**Entries supplied**
#####
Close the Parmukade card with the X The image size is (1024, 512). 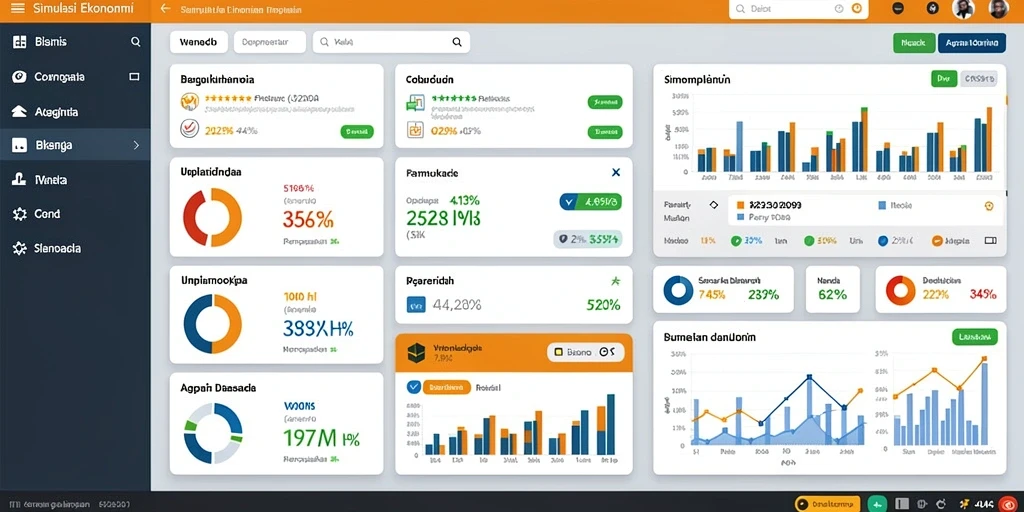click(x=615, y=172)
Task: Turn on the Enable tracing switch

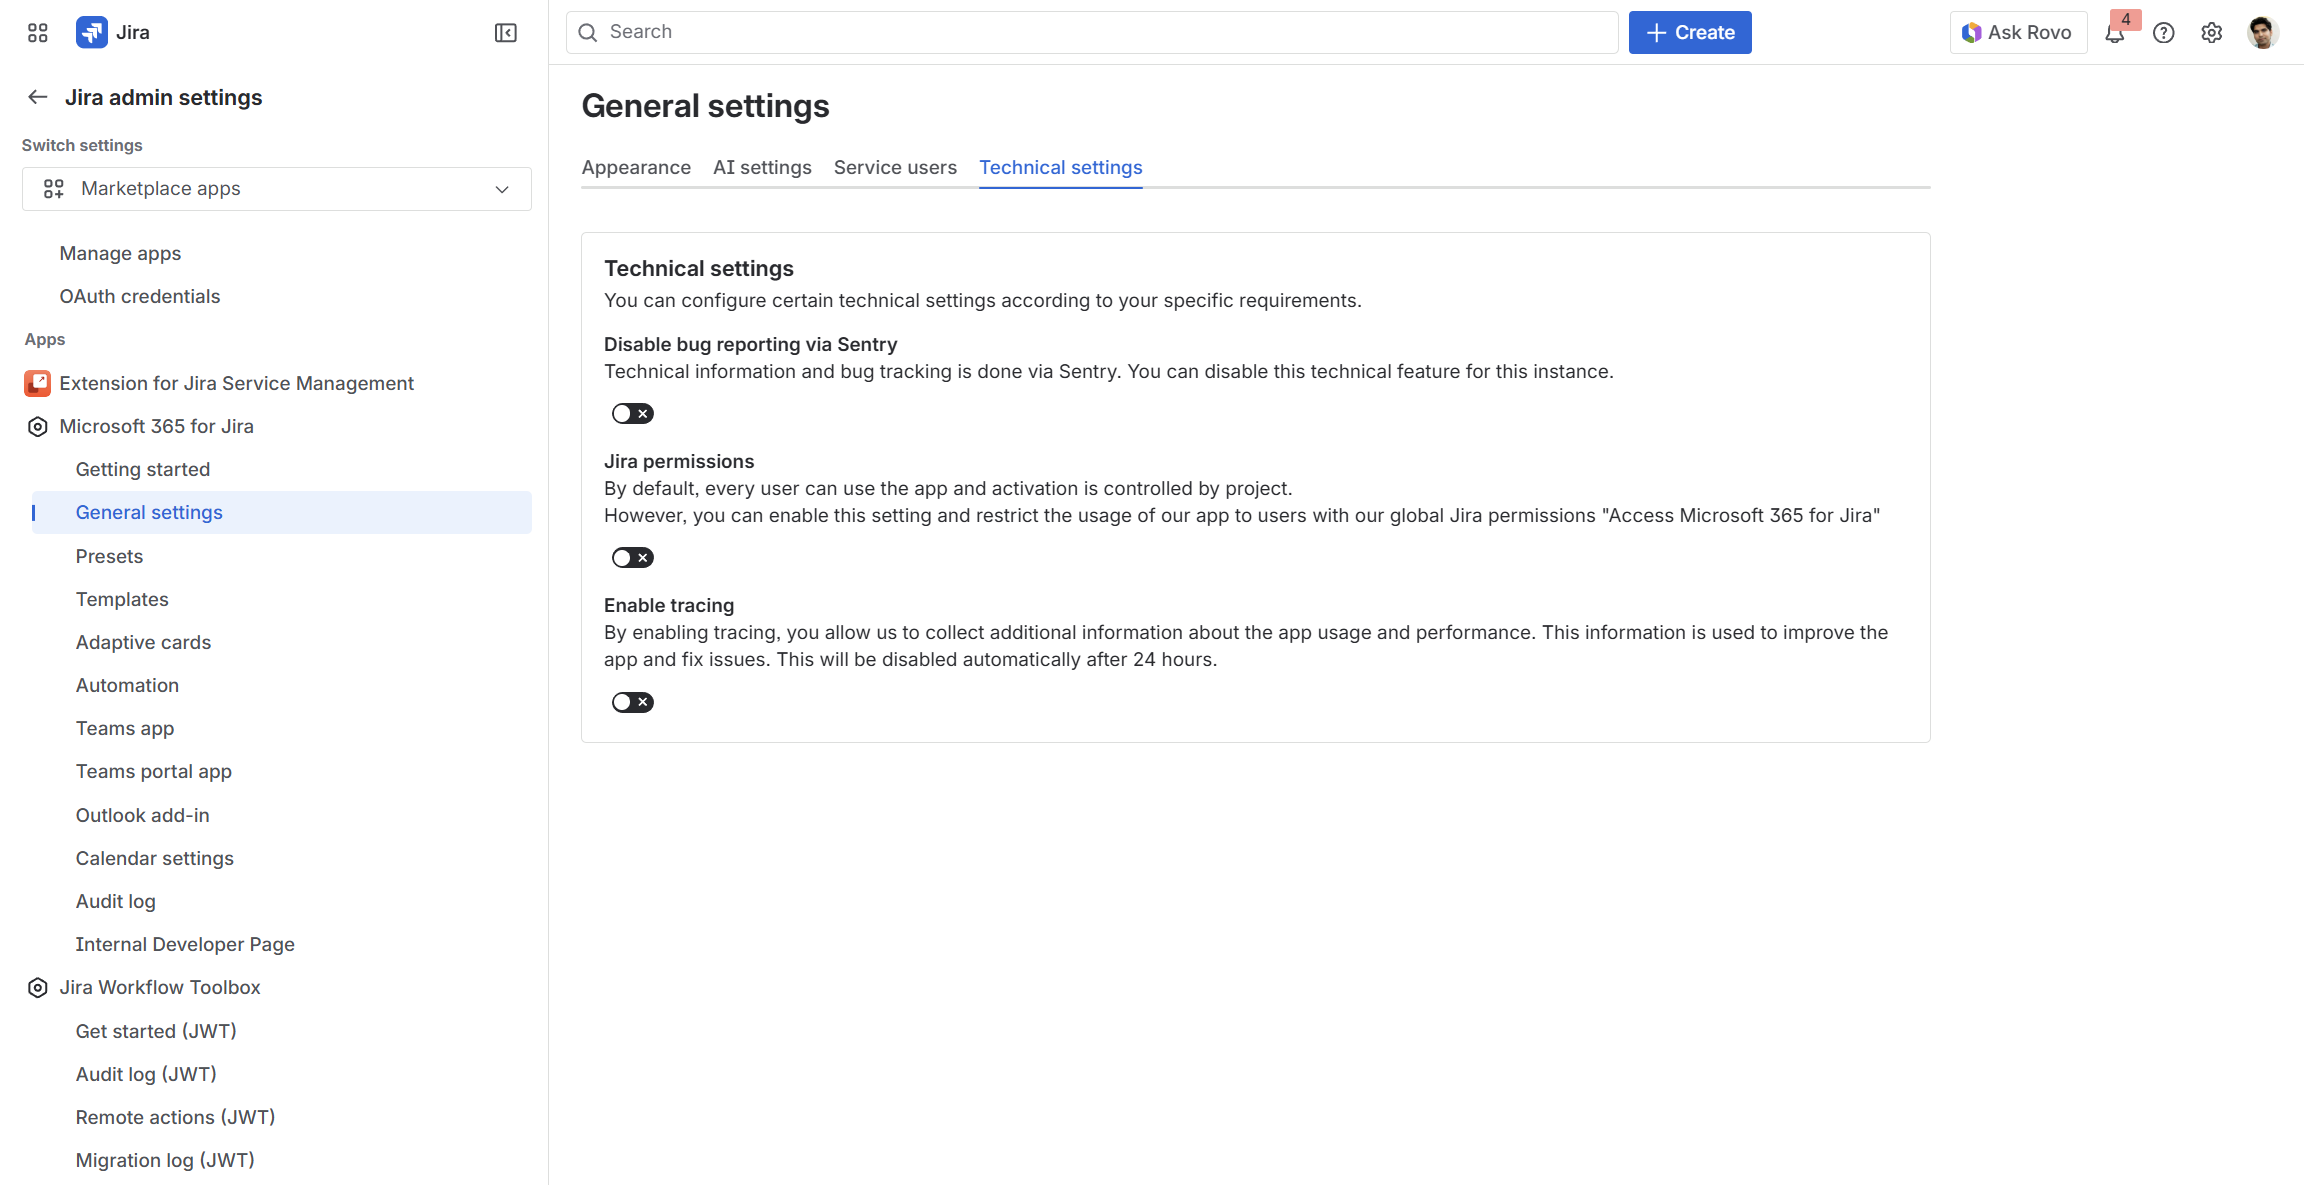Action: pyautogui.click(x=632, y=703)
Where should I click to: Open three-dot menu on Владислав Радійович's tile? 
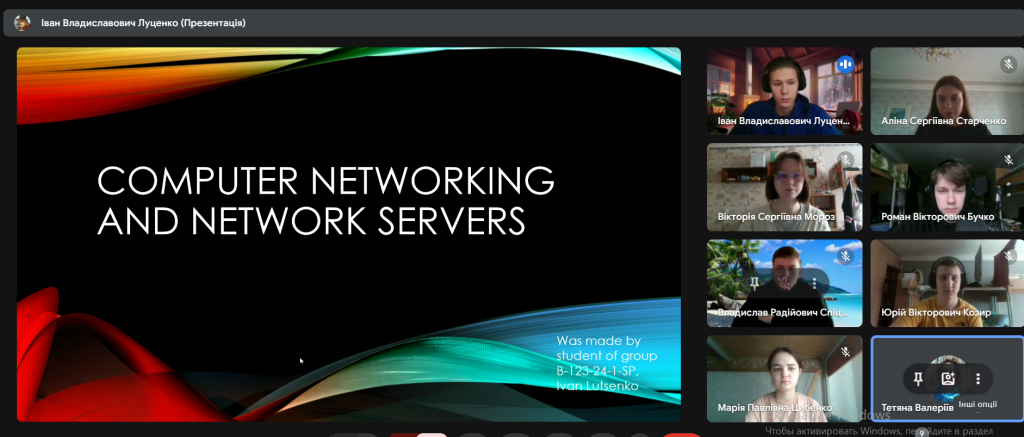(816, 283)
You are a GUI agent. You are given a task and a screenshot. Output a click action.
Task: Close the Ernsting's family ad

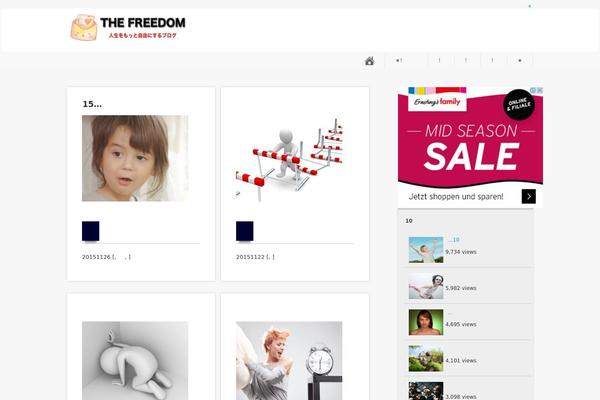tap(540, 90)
#####
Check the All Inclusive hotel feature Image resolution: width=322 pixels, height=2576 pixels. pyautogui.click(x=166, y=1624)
#####
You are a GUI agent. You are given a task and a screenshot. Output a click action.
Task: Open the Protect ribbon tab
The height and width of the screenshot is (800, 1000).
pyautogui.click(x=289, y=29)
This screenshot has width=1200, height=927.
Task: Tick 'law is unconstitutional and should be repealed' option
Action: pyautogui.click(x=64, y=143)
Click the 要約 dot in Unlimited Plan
#####
**Your task**
Take the listing above and repeat exactly the lines from the one containing "The height and" through the one containing "Click the 要約 dot in Unlimited Plan", both included.

**Result for this task**
The height and width of the screenshot is (800, 1000).
pyautogui.click(x=289, y=29)
This screenshot has width=1200, height=927.
Task: Tick 'law is unconstitutional and should be repealed' option
Action: pyautogui.click(x=64, y=143)
Click the 要約 dot in Unlimited Plan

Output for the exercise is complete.